On the steamer bound for Holyhead.... During the crossing the stifling weight that had benumbed her intellect ever since the man with the dent in his hat came riding up the drive seemed suddenly to lift. Whipped away perhaps by the edged wind that rushed past her from England to Ireland sinking in the sea—a wind to cut you to the bone; discovering sensation in every marrow; stinging her to clear thought.... That idyllic life with Mother and Dad—the world to one another and none else in the world beside—had been rather the creation of circumstance than of design. Dad's people were furious when he married Mother; in defiance of hers, Mother married Dad. Relations on either side had shrieked their disapproval of the match, then left the couple to their own adventures. A thing to laugh at in those days, but bringing now to the child that was left the realisation of not a support in the world.
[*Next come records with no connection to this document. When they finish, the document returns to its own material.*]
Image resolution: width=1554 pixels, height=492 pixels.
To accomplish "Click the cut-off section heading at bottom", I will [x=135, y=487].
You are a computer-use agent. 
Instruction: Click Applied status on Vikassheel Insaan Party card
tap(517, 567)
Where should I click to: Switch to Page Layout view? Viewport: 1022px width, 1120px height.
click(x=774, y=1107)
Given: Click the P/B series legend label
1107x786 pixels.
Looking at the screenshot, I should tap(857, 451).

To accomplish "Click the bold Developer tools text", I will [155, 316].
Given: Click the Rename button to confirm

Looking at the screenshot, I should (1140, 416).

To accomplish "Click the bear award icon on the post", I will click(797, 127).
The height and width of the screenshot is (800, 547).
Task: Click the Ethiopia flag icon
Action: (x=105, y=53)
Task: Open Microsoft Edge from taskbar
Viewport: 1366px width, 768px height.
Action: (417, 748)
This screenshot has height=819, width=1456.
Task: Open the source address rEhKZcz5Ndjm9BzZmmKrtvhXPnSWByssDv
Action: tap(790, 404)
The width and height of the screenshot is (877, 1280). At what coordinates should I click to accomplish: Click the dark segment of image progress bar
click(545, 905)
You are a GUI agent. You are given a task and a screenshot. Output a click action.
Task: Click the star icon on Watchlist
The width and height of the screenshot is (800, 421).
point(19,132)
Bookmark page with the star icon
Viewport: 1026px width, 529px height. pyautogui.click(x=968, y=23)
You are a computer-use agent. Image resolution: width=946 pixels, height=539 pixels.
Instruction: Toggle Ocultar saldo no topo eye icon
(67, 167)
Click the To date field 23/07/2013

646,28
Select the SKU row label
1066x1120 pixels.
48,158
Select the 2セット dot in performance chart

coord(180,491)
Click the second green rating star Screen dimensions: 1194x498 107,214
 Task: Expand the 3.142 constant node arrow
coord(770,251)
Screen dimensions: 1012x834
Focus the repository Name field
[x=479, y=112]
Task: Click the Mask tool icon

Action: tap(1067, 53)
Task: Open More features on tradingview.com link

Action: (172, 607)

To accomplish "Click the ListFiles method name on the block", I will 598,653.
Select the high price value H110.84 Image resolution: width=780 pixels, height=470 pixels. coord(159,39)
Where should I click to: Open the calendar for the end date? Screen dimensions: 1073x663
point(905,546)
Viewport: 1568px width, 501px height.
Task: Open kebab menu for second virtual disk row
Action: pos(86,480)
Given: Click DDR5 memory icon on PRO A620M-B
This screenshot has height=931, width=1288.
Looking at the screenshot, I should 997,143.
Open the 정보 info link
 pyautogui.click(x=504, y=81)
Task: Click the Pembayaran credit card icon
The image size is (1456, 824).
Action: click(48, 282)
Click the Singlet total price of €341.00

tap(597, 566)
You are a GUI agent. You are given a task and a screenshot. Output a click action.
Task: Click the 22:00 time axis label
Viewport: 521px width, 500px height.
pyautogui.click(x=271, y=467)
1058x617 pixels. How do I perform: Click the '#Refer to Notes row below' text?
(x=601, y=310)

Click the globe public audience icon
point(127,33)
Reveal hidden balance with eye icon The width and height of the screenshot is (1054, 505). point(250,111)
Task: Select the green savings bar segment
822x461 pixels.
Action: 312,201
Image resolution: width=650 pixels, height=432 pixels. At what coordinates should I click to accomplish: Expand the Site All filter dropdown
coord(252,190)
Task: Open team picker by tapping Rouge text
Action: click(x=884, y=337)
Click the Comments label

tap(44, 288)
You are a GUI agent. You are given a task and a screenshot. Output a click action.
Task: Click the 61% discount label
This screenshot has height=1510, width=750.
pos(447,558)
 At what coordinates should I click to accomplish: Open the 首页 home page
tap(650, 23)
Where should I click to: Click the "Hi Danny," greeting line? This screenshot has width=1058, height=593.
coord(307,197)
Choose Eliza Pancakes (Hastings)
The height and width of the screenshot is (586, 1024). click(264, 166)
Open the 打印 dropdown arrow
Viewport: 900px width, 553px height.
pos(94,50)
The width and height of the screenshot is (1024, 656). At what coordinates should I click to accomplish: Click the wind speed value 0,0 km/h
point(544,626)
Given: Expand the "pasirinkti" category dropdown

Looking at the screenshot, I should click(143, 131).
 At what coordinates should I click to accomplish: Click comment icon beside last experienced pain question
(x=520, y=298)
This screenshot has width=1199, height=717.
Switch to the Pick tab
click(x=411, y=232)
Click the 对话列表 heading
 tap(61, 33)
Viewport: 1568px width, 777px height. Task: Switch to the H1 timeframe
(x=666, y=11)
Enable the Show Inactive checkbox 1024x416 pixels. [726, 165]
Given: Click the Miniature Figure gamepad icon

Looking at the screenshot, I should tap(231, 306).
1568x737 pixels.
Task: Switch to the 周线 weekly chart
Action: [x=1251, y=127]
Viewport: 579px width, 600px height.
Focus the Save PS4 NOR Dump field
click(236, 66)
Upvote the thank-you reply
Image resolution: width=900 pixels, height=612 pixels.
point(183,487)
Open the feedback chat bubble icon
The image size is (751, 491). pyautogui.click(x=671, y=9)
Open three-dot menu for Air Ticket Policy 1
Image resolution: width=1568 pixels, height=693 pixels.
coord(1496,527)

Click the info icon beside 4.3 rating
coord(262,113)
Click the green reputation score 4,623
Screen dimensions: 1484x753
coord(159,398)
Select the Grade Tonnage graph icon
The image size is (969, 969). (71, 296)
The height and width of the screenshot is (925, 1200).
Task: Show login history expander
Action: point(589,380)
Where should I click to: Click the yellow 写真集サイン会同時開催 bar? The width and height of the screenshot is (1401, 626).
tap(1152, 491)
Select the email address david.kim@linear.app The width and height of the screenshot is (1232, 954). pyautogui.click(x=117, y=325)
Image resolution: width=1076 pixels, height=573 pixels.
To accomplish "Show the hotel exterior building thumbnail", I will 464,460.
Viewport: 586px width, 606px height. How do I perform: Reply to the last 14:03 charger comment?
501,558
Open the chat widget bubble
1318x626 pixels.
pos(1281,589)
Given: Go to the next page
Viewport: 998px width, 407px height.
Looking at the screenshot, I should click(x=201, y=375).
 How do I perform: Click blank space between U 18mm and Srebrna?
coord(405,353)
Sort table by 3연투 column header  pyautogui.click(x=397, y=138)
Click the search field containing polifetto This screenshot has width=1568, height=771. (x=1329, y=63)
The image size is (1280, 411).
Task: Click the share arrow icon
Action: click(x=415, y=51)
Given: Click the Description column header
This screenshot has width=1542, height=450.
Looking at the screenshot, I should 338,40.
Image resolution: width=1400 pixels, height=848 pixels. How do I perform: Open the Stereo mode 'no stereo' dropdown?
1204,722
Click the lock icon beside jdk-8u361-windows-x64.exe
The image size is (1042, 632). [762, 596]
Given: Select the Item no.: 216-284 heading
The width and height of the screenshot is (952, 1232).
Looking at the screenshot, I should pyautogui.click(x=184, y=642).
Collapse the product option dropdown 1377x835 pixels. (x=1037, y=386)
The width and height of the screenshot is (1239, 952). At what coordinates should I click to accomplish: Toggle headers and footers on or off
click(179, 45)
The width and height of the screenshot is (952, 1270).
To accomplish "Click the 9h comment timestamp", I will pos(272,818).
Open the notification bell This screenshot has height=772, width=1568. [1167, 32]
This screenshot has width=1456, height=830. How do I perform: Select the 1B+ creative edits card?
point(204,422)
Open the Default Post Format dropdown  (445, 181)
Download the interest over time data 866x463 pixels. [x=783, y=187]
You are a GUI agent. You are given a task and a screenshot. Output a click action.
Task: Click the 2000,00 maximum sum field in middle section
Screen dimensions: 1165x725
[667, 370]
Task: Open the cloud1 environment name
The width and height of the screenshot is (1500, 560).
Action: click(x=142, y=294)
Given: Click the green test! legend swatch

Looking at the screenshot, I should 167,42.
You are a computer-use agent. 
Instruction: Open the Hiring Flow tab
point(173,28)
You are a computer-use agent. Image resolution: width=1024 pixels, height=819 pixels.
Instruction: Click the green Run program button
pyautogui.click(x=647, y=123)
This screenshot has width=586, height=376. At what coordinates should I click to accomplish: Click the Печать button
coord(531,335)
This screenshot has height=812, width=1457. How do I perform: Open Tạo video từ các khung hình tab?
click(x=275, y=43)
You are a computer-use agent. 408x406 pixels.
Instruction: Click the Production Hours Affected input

Her mother's sisters had written after the funeral inviting her to come to them in England “while she looked about her.” She could recall every sentence of that letter. It had burned. Each word, each comma was fresh before her eyes as the cab jolted on to Palace Gardens.
“It would have been our pleasure constantly to have entertained you during your mother's life-time,” they had written, “but she wilfully flouted our desires at her marriage and thereafter utterly ignored us. The fault for the rift between us was of her making, not ours; we sent her an Easter card one year, and had no reply; though we have no doubt that your father, not that we would say a word against him now, influenced her against her better judgment. However....”
She had written back a hysterical letter.
“Your letter came just after I had returned from burying my dear, dear father, who worshipped my darling mother. If I were begging in the street, starving, dying, I would not touch a crumb or a penny of yours. You are wicked—yes, you are wicked to write to me as you have written....”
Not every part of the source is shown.